# PROVIDED RECORDS:

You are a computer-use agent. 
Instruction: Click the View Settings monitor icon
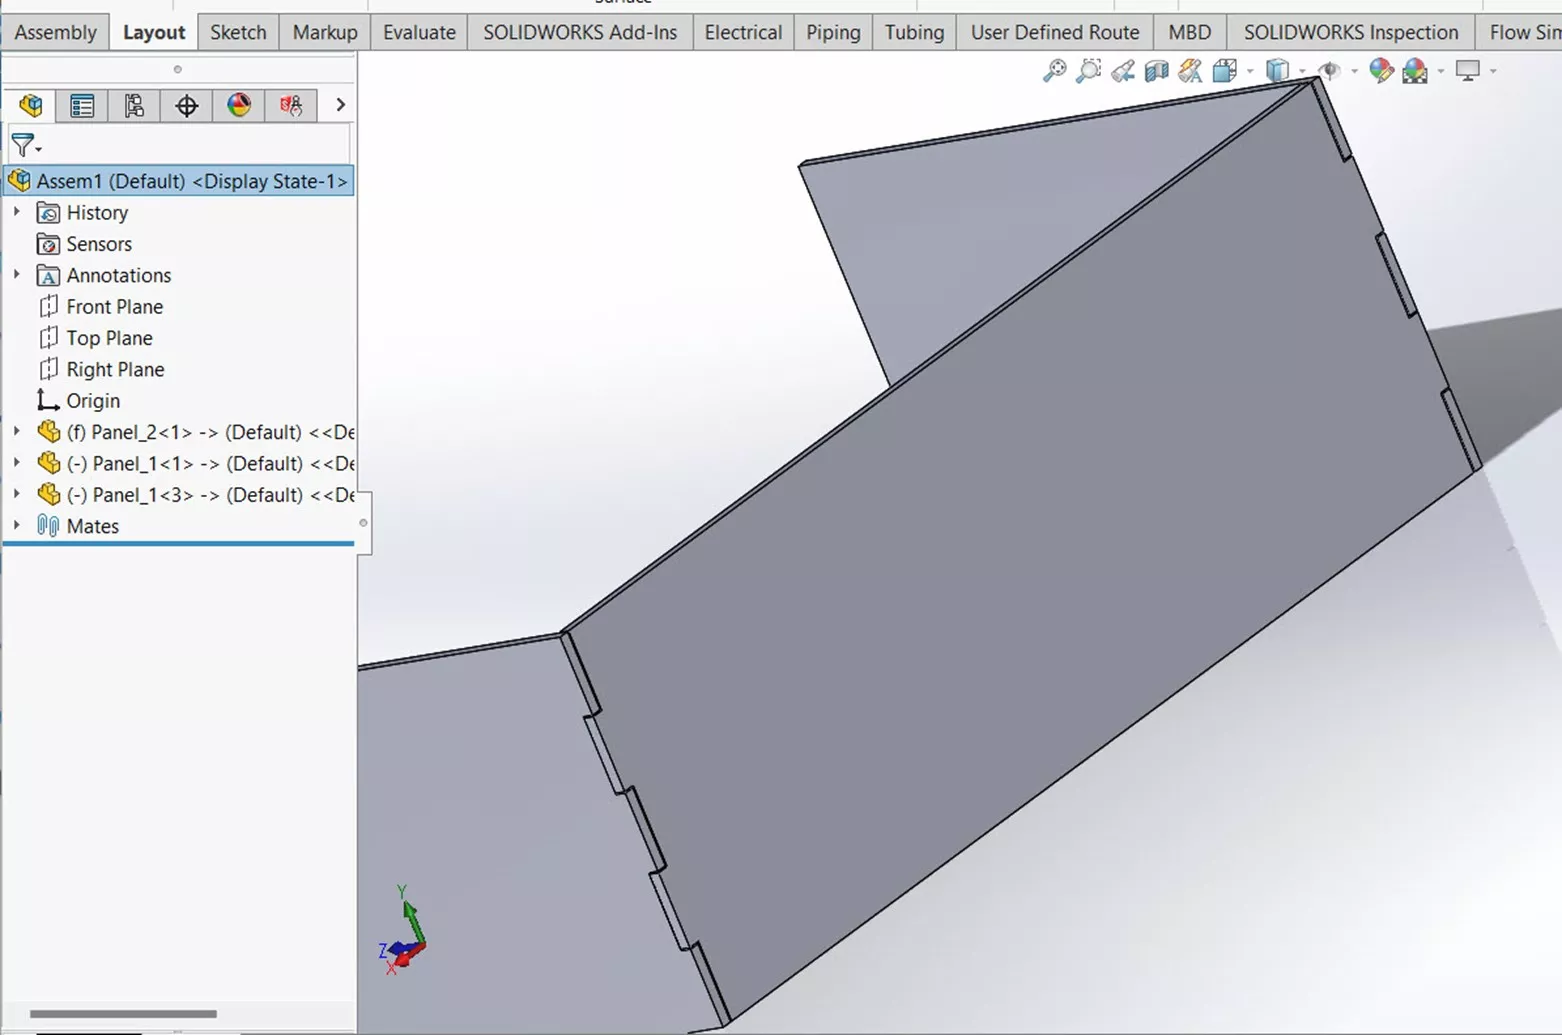point(1466,72)
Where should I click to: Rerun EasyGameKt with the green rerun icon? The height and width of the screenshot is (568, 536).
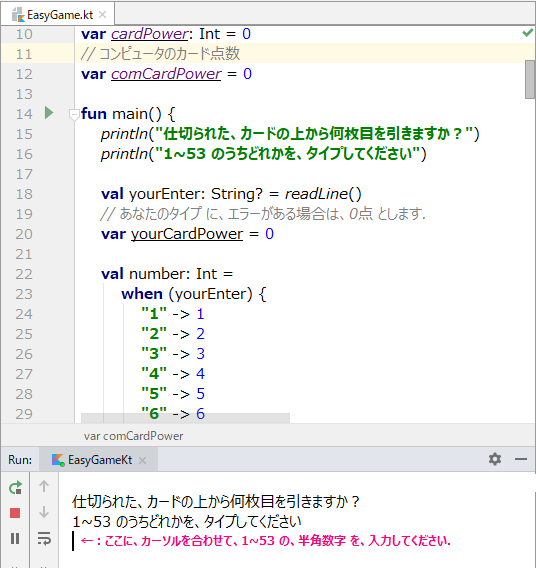[x=15, y=488]
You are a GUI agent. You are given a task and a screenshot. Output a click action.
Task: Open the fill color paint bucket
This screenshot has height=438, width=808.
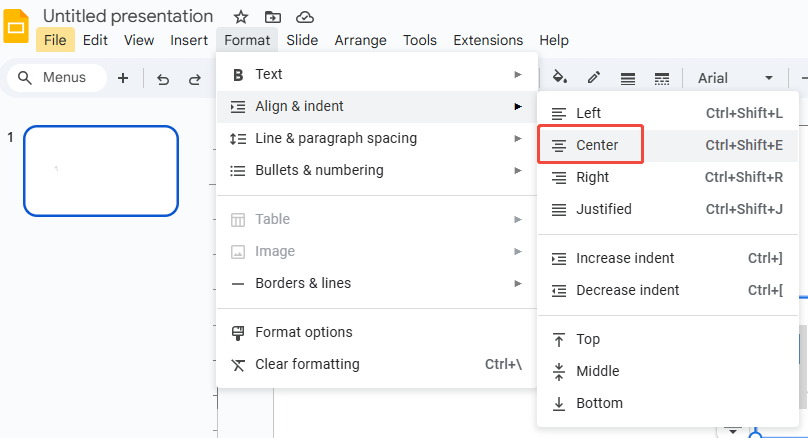point(560,78)
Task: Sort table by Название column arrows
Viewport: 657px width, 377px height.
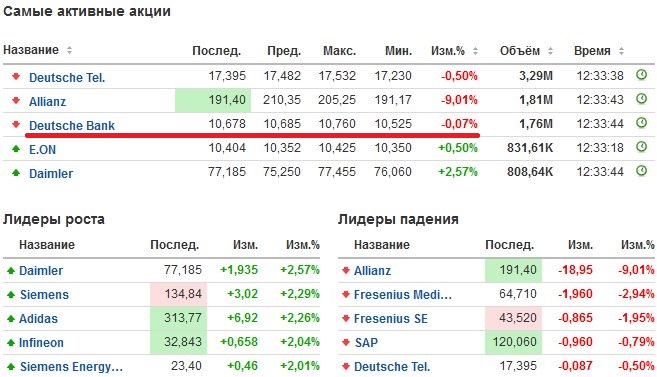Action: tap(69, 50)
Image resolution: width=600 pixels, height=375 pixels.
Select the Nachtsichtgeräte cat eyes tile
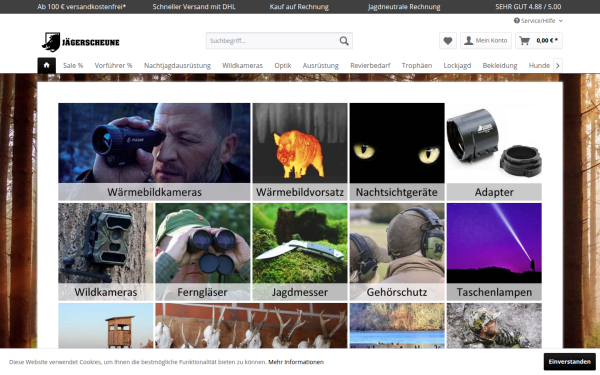coord(397,152)
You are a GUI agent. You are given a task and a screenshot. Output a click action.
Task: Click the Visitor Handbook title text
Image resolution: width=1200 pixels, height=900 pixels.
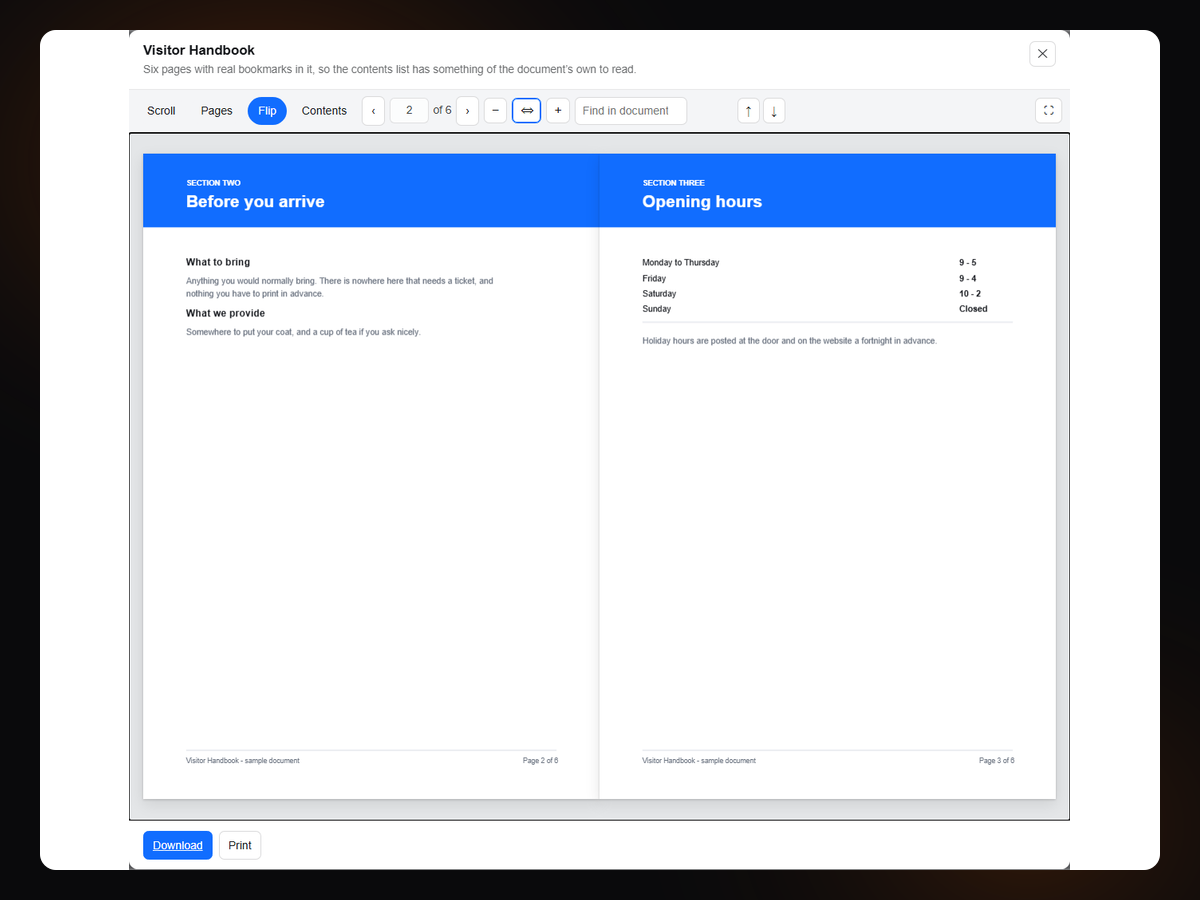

# YOUR INSTRUCTIONS:
Copy out every line of the listing above word for word, leaving out the pictures.

# WRITTEN REPLY:
You are a computer-use agent. 
Instruction: Click the View Settings monitor icon
point(1466,72)
Where should I click to: Rerun EasyGameKt with the green rerun icon? The height and width of the screenshot is (568, 536).
[x=15, y=488]
You are a GUI agent. You are given a task and a screenshot. Output a click action.
Task: Open the fill color paint bucket
This screenshot has height=438, width=808.
point(560,78)
Task: Sort table by Название column arrows
Viewport: 657px width, 377px height.
Action: tap(69, 50)
Image resolution: width=600 pixels, height=375 pixels.
Select the Nachtsichtgeräte cat eyes tile
coord(397,152)
You are a GUI agent. You are given a task and a screenshot. Output a click action.
Task: Click the Visitor Handbook title text
Image resolution: width=1200 pixels, height=900 pixels.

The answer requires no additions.